Forum Moderators: phranque

Message Too Old, No Replies

Subdomain Redirects work, but not with wildcard SSL

Wild Card SSL and mod_rewrite redirects

         

anawaz

10:44 pm on Apr 1, 2010 (gmt 0)

10+ Year Member



OK Folks, I've got a bit of a hairy problem, so I'm going to lay it out. Basically, I'm trying to accomplish what 37 signals does with their SaaS applications, be it basecamp or whatever.

Here is my scenario, followed by what I have in my .htaccess file.

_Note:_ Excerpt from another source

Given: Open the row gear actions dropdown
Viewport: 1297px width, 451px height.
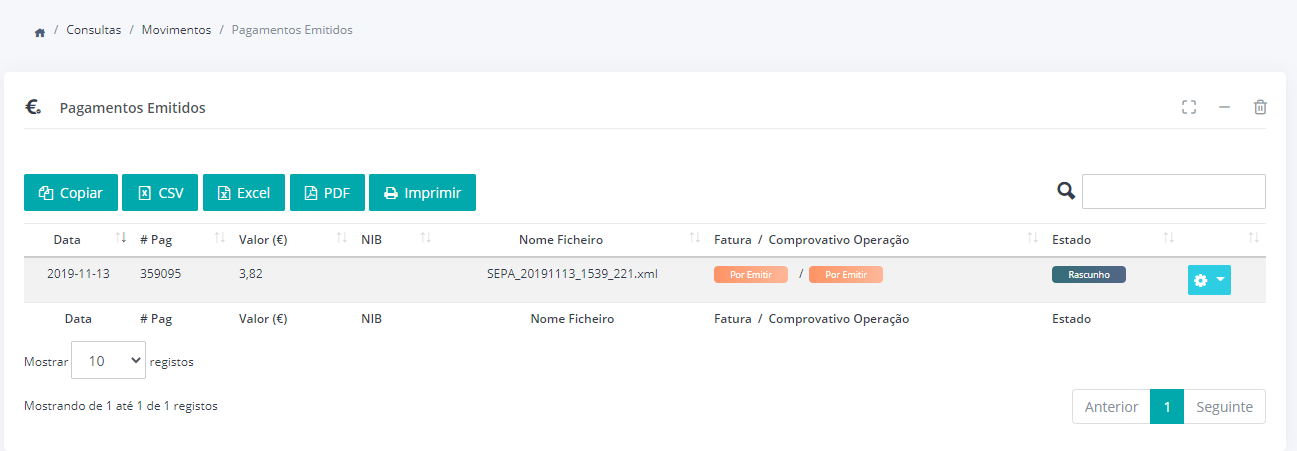Looking at the screenshot, I should coord(1209,280).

On my server, we've got ONE domain only. EXAMPLE.COM. There are 3 subdomains configured on example.com, let's call them subdomain1, subdomain2, and subdomain3. These reside in example.com/subdomain1, example.com/subdomain2 and example.com/subdomain3. I also have wildcard DNS setup, so anything that is not subdomain1, subdomain2, or subdomain 3, but is passed as subx.example.com simply gets passed to example.com/handler/handle.php?sd=subx which then executes a script, etc. based on the variable passed as the subdomain. Here is the .htaccess code I have for this and it works flawlessly:


# Extract the subdomain part of example.com
RewriteCond %{HTTP_HOST} ^([^\.]+)\.example\.com$ [NC]

# Check that the subdomain part is not www and ftp and mail
RewriteCond %1 !^(www|subdomain1|subdomain2|subdomain3)$ [NC]

# Redirect all requests to a php script passing as argument the subdomain
RewriteRule ^.*$ http://www.example.com/handler/handle.php?sd=%1 [P,L]


I was absolutely delighted that I got this to work, which meant that every time we added a new user, they can simply access their account using their 'subdomain'. But it got a little complicated after I installed a Wildcard SSL certificate, and now if I do [subdomain1.example.com,...] [subdomain2.example.com...] or [subdomain3.example.com,...] I land on example.com but it ends up in the right place if I do [subx.example.com....]

Now I reckon I can convert all the subdomains to https too if I added the following code to what I have above:

# Extract the subdomain part of example.com on SSL and otherwise
RewriteCond %{SERVER_PORT} ^443$
RewriteCond %{HTTP_HOST} ^([^\.]+)\.example\.com$ [NC]


I don't think that will work but if I go at it for an hour or 2 I'm sure I can come up with something that will. But what I need is a big more complex and beyond my mod_rewrite skillset realm.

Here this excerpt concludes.